Royal Mail v Efobi - Supreme Court

The Supreme Court has affirmed the Court of Appeal’s decision in finding that claimants must provide evidence to the tribunal in discrimination claims.

The Equality Act 2010 provides protection against unlawful direct and indirect discrimination, harassment and victimisation for the protected characteristic of 'race'.

Employers are liable for acts of discrimination, harassment and victimisation carried out by their employees ‘in the course of employment’, whether or not the employer knows about or approves of those acts. However, employers can defend a claim by showing that they took all reasonable steps to prevent their employees from acting unlawfully. Employees are also personally liable for their own unlawful acts where the employer is liable because they were committed during the course of employment.

If there are facts from which a tribunal could decide that an employer has committed an unlawful act, then the tribunal must hold (in the absence of any other explanation) that a contravention of the Equality Act 2010 has occurred, unless the employer can show it did not contravene the provision in question.

In practice this means the claimant initially has to produce evidence which demonstrates to a high degree of probability that discrimination has occurred. If the claimant establishes a case which at first sight indicates that discrimination could have occurred, then the ‘burden of proof’ switches to the employer, which then has to show a non-discriminatory reason for its actions. This portion of the law was contested in this case.


The claimant in this case worked as a postman. He made over 20 unsuccessful applications for IT-related jobs with his employer and claimed his rejections were because he was of Nigerian descent.

He also alleged that a number of the employer’s other actions towards him – refusing to allow him to finish his shift in time to attend a wedding, filming him covertly in order to gather evidence for disciplinary proceedings, and suspending him from driving duties – amounted to discrimination and harassment on the grounds of race.


The Employment Tribunal (ET) upheld the claim of harassment after the employer refused to allow the claimant’s shift to finish on time to attend a wedding. They also upheld a separate claim for victimisation, after the claimant suffered a detriment following the submission of his discrimination claim.

However, they dismissed all claims of discrimination relating to Efobi’s job applications being refused, as the claimant could not clearly evidence that these rejections were due to his race.  He appealed.


The EAT decided the Equality Act 2010 did not require claimants to present a case against an employer from which, on the face of it, it could be concluded that there was a case to answer on discrimination.
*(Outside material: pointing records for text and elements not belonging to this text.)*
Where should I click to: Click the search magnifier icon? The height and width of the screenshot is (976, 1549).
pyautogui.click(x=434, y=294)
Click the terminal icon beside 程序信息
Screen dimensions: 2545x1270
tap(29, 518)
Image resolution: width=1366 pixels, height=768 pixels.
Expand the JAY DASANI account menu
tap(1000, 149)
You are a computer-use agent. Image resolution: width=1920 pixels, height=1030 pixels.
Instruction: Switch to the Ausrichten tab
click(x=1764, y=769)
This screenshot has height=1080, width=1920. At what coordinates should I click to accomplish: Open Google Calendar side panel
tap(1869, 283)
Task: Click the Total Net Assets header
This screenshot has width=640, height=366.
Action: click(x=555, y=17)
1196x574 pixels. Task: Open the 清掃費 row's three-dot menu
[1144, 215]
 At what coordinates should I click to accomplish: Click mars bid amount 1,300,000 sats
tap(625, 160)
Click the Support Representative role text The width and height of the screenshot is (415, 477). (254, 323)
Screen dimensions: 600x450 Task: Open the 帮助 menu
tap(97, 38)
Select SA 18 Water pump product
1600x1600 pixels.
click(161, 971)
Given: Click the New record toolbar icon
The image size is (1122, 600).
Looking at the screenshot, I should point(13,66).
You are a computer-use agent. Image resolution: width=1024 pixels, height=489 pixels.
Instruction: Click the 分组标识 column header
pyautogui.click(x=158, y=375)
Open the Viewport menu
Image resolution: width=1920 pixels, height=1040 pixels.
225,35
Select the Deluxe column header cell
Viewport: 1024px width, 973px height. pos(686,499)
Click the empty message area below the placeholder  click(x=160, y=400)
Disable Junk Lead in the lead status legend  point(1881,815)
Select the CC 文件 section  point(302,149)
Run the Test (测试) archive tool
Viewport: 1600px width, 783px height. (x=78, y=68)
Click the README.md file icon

Instead they expressed the opinion that it was for tribunals to decide from all the facts of the case and “in the absence of any other explanation" that a person has contravened the provision concerned.

They decided the ET erred in placing a ‘burden of proof’ on Efobi to prove he suffered discrimination, whilst also being unable to assess all the facts after failing to hear the respondent’s explanation of the claimant’s allegations.


The Court of Appeal overturned the ruling of the EAT and, in citing the decision of Ayodele v Citylink Ltd [2017], confirmed the original ET did not err by applying a two stage burden of proof test for assessing claims of discrimination.

The CA highlighted that employers will only be required to provide an explanation of any alleged discrimination providing the claimant can present evidence which leads the tribunal to conclude, on the balance or probabilities and absent any explanation, that discrimination has occurred.

It was ruled that the claimant failed to provide sufficient proof of discrimination as, although there was a suggestion of discriminatory workplace culture highlighted in successful harassment and victimisation claims, he could not present a prima facie case that his job applications were rejected due to his race.


At his appeal to the Supreme Court, the claimant argued that the law had not been applied correctly by the lower courts, stating that the law does not put the burden of proof on claimants. The claimant’s argument was on the basis that the law had changed when the Equality Act 2010 replaced the Race Relations Act 1976.

The Supreme Court held that although the wording surrounding burden of proof changed when the Equality Act 2010 was introduced, the law has not changed and claimants are still obligated to provide proof of discrimination when bringing a claim to an employment tribunal.

The Court relied on the explanatory notes which accompany the Equality Act 2010, which states that “in any claim where a person alleges discrimination, harassment or victimisation under the Act, the burden of proving his or her case starts with the claimant”.

Note for employers

Although the Employment Appeal Tribunal found that the Equality Act 2010 did not require claimants to present a case against an employer from which it could be concluded that there was a case to answer on discrimination, this Supreme Court judgment sets a different precedent. Its decision reaffirms that the initial burden of proof in a discrimination claim is placed on the claimant. The claimant has to first persuade a tribunal that, on the balance of probabilities, discrimination is likely to have occurred before the respondent will be asked to give their explanation.

This decision has been appealed at every stage but this Supreme Court judgment can no longer be appealed. This doesn’t mean, however, that employers cannot take precautions. Employers should keep in mind that when making recruitment decisions, it is key that they make notes of the reasons for any decisions made, ensuring they record that only objective factors were taken into account. This is especially important for internal applicants who may raise future complaints against rejections.